The further plot of the novel paints an image of the active Peter. He builds ships, studies new technologies. Sitting on the throne, shouting, stamping your feet - this is not how Peter imagines his life. Having matured, he managed to get a real state power in the country. A.N. Tolstoy shows how the Russian Tsar “spits on royal greatness for the sake of curiosity about trade and science...”. Peter understands well that Russia needs sea trade routes. For their sake, he, relying on the Cossacks, takes Azov by siege at the cost of enormous human sacrifices after unsuccessful assaults.

In parallel with artistic biography Petra A.N. Tolstoy tells in the novel about the fate of his devoted assistants - Aleksashka Menshikov and Aleshka Brovkin. For the first time, the reader sees them on the pages of the novel as boys with difficult, but typical destinies for people of that time. Gradually, these heroes begin to fight for their own happiness and dignity and become Peter’s closest associates.

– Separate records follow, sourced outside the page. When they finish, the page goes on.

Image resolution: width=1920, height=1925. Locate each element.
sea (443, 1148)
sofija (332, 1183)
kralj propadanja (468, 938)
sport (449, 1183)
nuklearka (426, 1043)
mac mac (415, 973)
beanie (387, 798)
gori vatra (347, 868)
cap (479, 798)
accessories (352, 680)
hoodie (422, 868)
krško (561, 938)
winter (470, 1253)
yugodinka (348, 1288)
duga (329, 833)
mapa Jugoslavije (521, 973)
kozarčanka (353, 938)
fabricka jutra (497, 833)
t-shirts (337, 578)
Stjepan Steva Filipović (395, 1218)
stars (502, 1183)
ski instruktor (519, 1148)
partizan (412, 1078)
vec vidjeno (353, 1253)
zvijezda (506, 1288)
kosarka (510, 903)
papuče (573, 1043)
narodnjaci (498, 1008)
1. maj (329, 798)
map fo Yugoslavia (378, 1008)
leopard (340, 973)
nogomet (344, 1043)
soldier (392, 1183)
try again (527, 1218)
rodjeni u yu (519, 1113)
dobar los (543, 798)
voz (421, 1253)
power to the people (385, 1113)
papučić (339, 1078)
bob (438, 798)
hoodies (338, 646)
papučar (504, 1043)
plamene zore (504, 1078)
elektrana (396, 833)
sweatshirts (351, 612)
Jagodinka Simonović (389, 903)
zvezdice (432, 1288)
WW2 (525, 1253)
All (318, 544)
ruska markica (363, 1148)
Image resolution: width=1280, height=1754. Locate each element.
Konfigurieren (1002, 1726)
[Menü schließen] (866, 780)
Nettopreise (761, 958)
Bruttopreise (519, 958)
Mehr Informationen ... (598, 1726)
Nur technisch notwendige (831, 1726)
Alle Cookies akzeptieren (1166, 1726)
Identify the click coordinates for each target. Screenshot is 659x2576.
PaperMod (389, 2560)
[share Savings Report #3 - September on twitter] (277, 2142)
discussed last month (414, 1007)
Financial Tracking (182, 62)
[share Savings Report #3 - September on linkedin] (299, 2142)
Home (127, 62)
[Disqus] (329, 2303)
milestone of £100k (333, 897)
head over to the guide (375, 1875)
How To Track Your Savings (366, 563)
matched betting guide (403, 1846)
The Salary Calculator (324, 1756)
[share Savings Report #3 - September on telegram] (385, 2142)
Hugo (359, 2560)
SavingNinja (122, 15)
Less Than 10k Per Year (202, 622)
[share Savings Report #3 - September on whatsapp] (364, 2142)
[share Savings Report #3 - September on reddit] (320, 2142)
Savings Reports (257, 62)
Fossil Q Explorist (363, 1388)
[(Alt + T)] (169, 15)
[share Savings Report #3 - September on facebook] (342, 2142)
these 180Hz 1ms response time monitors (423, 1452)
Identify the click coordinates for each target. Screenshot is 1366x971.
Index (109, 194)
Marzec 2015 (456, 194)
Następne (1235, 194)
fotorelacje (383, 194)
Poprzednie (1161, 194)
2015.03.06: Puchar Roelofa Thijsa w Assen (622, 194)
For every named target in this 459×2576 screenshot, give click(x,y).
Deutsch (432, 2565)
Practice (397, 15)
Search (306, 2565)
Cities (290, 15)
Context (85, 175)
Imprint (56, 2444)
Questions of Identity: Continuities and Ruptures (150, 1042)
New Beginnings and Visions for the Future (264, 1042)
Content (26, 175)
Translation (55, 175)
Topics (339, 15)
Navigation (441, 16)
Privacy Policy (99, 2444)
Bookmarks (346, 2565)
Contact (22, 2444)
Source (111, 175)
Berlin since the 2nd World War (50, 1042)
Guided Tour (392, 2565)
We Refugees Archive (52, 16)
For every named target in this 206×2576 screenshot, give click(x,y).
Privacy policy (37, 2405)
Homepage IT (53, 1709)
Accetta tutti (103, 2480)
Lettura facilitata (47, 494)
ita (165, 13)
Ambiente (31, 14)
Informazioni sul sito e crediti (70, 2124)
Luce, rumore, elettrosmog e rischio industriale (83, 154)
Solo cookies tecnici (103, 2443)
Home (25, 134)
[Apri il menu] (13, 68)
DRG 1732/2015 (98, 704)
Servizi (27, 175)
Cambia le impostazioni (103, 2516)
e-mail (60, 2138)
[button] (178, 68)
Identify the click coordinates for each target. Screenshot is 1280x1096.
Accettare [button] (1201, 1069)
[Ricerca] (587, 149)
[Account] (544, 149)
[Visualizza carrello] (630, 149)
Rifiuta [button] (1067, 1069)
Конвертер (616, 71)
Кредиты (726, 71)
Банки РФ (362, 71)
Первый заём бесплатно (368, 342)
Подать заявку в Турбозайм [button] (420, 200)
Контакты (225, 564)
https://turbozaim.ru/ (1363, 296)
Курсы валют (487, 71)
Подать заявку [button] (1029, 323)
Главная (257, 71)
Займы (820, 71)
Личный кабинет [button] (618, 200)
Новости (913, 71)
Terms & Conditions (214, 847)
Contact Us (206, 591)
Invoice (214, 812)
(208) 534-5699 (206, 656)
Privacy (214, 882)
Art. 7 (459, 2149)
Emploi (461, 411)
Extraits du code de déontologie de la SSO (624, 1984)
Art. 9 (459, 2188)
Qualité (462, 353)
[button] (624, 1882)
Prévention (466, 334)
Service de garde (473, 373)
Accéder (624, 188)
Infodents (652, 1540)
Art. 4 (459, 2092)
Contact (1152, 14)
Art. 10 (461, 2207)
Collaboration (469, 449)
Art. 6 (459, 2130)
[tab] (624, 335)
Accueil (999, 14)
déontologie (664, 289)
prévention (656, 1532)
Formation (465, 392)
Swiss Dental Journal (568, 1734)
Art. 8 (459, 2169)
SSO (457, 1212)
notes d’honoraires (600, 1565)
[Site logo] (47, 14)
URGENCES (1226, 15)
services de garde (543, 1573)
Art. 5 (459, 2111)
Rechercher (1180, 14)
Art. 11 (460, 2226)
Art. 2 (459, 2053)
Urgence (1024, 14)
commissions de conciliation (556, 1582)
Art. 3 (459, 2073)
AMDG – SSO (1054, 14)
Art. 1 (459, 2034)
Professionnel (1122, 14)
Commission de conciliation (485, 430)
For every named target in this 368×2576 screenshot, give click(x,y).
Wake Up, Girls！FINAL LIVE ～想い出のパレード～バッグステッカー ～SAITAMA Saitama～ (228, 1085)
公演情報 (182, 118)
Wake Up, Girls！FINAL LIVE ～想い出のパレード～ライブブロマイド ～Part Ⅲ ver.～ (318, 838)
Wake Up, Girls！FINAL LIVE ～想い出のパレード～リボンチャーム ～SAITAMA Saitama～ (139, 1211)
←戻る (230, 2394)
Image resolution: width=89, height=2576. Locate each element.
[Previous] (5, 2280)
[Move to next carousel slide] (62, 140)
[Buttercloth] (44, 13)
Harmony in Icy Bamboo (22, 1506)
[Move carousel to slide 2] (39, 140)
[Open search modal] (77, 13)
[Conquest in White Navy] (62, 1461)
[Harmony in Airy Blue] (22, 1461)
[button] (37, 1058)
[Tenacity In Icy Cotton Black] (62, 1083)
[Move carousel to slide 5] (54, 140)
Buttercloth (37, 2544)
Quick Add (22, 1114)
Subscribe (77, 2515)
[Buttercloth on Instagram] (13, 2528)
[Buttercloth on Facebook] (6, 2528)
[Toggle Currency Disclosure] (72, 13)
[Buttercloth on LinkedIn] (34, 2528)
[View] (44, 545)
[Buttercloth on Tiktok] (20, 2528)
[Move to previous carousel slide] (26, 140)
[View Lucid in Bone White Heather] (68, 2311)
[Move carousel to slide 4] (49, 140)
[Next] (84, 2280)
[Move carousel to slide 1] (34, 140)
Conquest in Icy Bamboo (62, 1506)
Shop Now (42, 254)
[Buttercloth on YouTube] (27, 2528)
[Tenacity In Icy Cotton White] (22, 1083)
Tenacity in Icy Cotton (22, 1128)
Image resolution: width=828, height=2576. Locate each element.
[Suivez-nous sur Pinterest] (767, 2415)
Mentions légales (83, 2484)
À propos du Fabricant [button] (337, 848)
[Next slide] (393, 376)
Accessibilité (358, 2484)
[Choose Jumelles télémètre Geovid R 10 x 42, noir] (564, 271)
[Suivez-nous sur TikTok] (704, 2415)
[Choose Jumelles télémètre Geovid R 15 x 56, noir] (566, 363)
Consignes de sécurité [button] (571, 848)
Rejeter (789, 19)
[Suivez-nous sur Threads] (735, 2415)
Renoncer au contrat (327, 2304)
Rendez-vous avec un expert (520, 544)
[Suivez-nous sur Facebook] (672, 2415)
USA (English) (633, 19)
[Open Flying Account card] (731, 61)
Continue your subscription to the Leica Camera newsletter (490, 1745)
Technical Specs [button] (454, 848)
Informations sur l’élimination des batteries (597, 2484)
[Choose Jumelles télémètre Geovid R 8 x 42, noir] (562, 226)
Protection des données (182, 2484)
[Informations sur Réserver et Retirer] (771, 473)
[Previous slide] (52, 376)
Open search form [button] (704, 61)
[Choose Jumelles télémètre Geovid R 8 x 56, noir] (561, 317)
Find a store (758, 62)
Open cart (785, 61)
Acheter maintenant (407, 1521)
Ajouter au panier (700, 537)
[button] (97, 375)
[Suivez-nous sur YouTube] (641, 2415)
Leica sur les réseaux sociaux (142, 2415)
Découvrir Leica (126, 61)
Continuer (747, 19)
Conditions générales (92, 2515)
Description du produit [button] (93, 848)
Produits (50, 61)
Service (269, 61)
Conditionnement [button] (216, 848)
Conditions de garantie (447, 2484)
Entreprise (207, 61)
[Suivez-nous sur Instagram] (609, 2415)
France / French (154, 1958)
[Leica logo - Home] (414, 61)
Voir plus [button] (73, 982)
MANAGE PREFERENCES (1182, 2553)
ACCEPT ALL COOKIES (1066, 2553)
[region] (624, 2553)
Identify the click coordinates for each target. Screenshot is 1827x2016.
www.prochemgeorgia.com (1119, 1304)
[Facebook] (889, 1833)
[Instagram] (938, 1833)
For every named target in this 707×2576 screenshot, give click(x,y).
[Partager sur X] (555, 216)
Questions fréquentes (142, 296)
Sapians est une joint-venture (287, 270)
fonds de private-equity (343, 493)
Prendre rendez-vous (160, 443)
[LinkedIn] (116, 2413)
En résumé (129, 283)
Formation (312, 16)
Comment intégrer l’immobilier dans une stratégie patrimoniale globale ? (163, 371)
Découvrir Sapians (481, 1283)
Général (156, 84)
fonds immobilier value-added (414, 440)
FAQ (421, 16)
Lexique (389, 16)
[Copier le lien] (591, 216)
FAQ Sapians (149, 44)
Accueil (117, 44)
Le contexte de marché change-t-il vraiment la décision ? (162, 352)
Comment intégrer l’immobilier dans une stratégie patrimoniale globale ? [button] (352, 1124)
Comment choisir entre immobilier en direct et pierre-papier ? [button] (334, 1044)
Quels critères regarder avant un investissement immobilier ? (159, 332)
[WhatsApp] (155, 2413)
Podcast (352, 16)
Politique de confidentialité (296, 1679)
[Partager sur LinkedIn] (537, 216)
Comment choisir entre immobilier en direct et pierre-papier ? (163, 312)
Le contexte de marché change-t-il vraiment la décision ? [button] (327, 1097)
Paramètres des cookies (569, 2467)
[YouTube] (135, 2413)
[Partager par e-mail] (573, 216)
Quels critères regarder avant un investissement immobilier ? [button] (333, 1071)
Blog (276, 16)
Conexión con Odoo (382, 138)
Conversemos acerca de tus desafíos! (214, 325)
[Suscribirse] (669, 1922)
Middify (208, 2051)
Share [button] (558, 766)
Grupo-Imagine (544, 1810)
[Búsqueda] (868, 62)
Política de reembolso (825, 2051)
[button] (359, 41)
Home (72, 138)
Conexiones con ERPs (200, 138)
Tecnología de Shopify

Seeing the contempt of European captains for their homemade fleet, the tsar resorted to “Asian cunning,” as A.N. writes. Tolstoy, all the time emphasizing that Peter’s work

This is Russia's path from Asia to Europe. The Russian Tsar asks foreigners to help Russia overcome squalor.

The author of the novel openly writes about the difficulties that await Peter in his difficult task. Vast distances and the lack of high-speed communications mean that while the tsar is traveling around Europe, he does not have reliable information about what is happening in Russia.